5th June 2017 at 1:17pm
TechnicalNotes

This is also helpful when dealing with applications that need access to a port number less than 1024, that should not be run as root.

iptables -t nat -A PREROUTING -p tcp --dport 5600 -j REDIRECT --to-ports 25

What this does:

  • This specifies -t nat to indicate the nat table. Typically rules are added to the "filter" table (if you do not specify another table), and this is where the majority of the traffic is handled. In this case, however, we require the use of the nat table.
  • This rules appends (-A), which means to add the rule at the bottom of the list.
  • This rule is added to the PREROUTING chain.
  • For the tcp protocol (-p tcp)
  • The destination port (--dport) is 5600 - this is the port that the client is trying to access on your server.
  • The traffic is jumped (-j) to the REDIRECT action. This is the action that is taken when the rule matches.
  • The port is redirected to port 25 on the server.

By changing the protocol to either tcp or udp or by adjusting the dport number and the to-ports number, you can redirect any port incoming to any listening port on the server. Just remember that the dport is the port the client machine is trying to connect to (the port they configure in the mail client, for example).

We can take this further. Say for example you have a website. You don't have a load balancer or a firewall set up, but you want to split off your email traffic to a second server to reduce strain on your web server. Essentially, you want to take incoming port 25 and redirect it ... to ANOTHER SERVER. With iptables, you can make this work:

iptables -t nat -A PREROUTING -p tcp -d 200.200.200.200 --dport 25 -j DNAT --to-destination 10.10.10.10:25

What this does:

  • It specifies a destination (-d) IP address. This is not needed, but if you want to limit the email redirection to a single address, this is how you can do it.
  • It is jumped to DNAT, which stands for destination nat.
  • The destination and port are specified as arguments on to-destination

This forwards all traffic on port 25 to an internal IP address.

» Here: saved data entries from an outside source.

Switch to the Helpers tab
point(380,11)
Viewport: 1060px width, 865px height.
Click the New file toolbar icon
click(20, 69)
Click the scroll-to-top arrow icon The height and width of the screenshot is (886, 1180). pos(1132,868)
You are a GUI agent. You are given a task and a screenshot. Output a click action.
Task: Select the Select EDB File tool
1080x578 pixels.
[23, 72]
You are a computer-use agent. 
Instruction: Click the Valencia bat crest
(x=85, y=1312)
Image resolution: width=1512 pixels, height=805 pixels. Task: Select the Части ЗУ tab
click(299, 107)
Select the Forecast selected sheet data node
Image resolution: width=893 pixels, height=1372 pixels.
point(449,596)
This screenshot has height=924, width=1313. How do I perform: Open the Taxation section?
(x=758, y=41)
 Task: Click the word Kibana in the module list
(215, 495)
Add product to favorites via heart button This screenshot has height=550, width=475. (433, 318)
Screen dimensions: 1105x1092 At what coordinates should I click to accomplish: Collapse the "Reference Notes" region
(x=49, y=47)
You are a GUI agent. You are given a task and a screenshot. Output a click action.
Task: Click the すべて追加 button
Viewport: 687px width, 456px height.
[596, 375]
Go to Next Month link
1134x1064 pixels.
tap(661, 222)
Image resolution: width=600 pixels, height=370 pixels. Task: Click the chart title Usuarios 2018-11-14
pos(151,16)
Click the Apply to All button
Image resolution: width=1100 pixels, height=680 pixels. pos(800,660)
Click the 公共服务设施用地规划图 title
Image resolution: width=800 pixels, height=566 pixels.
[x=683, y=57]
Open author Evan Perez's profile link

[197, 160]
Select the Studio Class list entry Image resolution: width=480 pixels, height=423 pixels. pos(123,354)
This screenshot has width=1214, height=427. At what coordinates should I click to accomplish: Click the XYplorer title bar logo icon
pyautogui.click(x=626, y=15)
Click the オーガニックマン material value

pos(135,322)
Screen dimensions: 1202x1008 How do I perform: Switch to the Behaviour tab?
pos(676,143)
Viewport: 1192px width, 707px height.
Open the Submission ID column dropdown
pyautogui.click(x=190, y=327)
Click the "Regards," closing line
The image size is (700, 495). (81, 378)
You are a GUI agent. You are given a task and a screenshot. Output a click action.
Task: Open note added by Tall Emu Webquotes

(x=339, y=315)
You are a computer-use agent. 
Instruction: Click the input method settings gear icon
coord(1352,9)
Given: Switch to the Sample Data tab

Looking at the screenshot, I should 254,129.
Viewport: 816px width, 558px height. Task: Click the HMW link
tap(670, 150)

Now, say you want to redirect from a different incoming port to a port on another server:

iptables -t nat -A PREROUTING -p tcp --dport 5600 -j DNAT --to-destination 10.10.10.10:25
iptables -t nat -A POSTROUTING -p tcp --dport 25 -j MASQUERADE

In this example, the incoming port is different, so we need to change it back to the standard port on the way back out through the primary server.